Kollegenzusammenhalt
Durchwachsen. Die Standortleitung gibt sich große Mühe, sich gerade bei den Neulingen "Spione" zu suchen, die ihr alles erzählen. Wenn diese keine Lust mehr auf das Spiel haben, folgt die Kündigung. Bei den alten Hasen kommt sie damit zum Glück nicht weit.

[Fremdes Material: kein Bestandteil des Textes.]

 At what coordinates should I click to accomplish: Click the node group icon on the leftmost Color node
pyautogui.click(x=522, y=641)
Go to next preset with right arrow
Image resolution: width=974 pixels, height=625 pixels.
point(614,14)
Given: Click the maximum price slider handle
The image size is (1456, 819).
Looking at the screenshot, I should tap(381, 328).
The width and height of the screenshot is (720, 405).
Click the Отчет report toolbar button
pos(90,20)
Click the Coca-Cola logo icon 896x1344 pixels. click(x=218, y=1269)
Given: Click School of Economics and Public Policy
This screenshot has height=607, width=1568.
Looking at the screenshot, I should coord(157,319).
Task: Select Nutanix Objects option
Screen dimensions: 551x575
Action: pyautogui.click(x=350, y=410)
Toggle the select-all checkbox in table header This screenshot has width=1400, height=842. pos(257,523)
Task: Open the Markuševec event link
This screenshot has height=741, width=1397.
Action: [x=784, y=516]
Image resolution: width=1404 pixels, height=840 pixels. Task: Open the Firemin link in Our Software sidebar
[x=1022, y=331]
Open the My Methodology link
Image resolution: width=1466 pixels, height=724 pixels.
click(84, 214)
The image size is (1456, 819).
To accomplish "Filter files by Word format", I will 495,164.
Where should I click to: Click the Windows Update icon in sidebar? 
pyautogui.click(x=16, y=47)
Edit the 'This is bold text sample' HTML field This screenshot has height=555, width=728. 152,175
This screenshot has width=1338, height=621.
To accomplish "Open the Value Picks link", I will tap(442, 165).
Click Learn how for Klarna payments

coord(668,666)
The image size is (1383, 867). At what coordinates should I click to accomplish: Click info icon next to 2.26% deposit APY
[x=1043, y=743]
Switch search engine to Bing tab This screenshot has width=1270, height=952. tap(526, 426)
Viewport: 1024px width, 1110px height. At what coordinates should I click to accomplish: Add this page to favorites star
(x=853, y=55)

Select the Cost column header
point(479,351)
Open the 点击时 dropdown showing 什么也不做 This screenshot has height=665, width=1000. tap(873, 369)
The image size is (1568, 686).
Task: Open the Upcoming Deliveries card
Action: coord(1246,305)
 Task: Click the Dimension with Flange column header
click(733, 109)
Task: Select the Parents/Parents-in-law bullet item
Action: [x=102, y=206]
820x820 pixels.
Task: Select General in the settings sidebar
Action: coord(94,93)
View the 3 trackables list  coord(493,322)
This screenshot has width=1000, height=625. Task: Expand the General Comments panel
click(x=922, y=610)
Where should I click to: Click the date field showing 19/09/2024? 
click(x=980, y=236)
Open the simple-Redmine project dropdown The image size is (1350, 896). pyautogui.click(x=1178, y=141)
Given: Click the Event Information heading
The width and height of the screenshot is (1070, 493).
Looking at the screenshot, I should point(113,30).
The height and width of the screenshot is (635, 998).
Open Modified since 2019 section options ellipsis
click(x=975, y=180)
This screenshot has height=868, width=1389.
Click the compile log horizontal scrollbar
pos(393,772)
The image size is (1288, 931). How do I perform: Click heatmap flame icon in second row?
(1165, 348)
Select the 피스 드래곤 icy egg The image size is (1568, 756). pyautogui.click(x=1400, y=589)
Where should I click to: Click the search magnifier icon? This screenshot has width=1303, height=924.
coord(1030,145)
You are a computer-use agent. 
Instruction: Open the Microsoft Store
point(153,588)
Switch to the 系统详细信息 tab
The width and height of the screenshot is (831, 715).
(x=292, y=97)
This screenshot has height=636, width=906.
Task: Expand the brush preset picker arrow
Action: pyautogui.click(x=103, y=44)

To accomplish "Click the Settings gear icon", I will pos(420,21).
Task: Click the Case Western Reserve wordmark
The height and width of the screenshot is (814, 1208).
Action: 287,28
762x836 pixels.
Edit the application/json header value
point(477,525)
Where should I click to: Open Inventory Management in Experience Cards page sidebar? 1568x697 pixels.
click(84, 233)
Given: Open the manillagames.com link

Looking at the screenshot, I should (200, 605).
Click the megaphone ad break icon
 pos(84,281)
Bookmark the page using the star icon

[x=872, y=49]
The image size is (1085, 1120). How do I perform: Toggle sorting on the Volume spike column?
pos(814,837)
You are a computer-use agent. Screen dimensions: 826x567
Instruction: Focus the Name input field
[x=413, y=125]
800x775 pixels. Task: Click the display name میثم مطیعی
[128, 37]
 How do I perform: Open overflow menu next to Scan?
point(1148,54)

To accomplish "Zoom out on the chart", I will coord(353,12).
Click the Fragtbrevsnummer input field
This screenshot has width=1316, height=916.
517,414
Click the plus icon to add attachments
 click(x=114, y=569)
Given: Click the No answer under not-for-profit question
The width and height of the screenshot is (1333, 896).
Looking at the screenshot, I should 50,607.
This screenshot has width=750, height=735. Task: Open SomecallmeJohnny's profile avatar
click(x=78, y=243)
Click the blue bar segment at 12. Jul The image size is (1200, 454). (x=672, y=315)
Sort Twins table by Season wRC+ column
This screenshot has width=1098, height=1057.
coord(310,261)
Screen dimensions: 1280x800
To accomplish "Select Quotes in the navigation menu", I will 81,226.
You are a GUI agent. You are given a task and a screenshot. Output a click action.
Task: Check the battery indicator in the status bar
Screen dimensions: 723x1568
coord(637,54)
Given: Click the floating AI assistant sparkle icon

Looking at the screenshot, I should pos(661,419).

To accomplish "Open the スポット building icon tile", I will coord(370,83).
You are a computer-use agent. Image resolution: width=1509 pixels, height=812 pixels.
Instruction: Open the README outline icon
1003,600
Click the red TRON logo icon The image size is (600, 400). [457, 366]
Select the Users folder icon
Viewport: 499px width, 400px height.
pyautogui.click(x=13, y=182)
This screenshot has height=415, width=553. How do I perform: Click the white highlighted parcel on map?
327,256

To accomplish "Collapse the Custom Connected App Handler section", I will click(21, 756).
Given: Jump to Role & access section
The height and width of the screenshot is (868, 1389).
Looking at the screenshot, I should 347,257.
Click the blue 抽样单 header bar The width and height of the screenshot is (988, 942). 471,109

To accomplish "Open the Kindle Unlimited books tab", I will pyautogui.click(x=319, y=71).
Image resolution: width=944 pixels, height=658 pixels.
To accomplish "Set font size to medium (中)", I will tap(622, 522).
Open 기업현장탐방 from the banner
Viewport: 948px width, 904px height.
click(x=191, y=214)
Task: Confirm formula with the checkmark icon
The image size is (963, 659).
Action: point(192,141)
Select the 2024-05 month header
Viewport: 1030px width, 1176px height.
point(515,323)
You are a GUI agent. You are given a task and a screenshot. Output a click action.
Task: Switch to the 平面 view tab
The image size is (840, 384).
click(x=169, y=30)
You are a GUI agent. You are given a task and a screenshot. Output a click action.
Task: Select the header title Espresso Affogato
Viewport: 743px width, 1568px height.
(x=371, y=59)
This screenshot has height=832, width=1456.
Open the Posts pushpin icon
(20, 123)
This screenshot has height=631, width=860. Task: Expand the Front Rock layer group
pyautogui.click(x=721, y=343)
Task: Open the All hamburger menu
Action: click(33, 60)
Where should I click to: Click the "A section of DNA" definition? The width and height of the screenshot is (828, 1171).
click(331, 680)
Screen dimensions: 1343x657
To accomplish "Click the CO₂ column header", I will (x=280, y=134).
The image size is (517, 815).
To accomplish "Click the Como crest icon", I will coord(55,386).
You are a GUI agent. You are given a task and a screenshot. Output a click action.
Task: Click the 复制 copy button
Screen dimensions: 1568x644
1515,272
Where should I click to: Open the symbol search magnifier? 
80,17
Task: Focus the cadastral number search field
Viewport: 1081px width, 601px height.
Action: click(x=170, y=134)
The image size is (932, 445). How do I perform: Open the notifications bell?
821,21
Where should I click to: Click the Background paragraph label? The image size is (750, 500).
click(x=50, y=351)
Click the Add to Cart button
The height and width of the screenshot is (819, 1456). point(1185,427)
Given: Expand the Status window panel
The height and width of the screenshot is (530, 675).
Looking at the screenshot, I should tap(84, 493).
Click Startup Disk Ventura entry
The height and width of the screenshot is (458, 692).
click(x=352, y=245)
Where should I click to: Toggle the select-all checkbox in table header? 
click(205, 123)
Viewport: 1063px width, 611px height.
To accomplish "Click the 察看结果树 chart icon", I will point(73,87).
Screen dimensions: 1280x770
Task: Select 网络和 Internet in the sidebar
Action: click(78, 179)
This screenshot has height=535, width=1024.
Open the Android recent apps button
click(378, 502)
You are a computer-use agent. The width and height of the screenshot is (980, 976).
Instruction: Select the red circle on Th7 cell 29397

Umgang mit älteren Kollegen
Früher war es anders, da gab es viele ältere Kollegen. Natürlich ist der Schnitt in einem Callcenter immer relativ jung, seit die neue Standortleitung da ist, wird den Älteren allerdings keine Zeit mehr gegeben, neue Dinge zu lernen. Schaffen sie es nicht in der gleichen Zeit wie die 18-jährigen, werden sie gekündigt.
Vorgesetztenverhalten
Unterirdisch. Jede*r, der/die nicht nach der Pfeife der Standortleitung passt, wird gekündigt. Diejenigen, denen sie nicht direkt vorgesetzt ist, werden von ihr systematisch rausgemobbt.
Arbeitsbedingungen
Die Ausstattung ist veraltet, höhenverstellbare Tische werden selbst mit ärztlichem Attest erst nach Monaten oder auch ganz gern mal gar nicht besorgt.
Kommunikation
Flurfunk funktioniert extrem gut, alles was gesagt oder getan wird gelangt zur Standortleitung und wird von da aus überall verbreitet, auch gerne mal Dinge, die nicht wahr sind. Die verschiedenen Standorte werden soweit wie möglich voneinander ferngehalten, was vermutlich daran liegt, dass die einen Benefits bekommen und die anderen nicht (z.B. Homeoffice oder ein zusätzlicher Urlaubstag nach Bestehen der Probezeit).
Gleichberechtigung
Auf Herkunft und Religion wird gar nicht geachtet, hier werden durchaus alle gleich behandelt. Allerdings scheint die neue Leitung ein Problem mit anderen Frauen zu haben, da diese überdurchschnittlich oft Ziel ihrer Intrigen werden - insbesondere wenn sie jünger sind als sie.
Interessante Aufgaben
Je nach Abteilung können die Aufgaben durchaus interessant sein.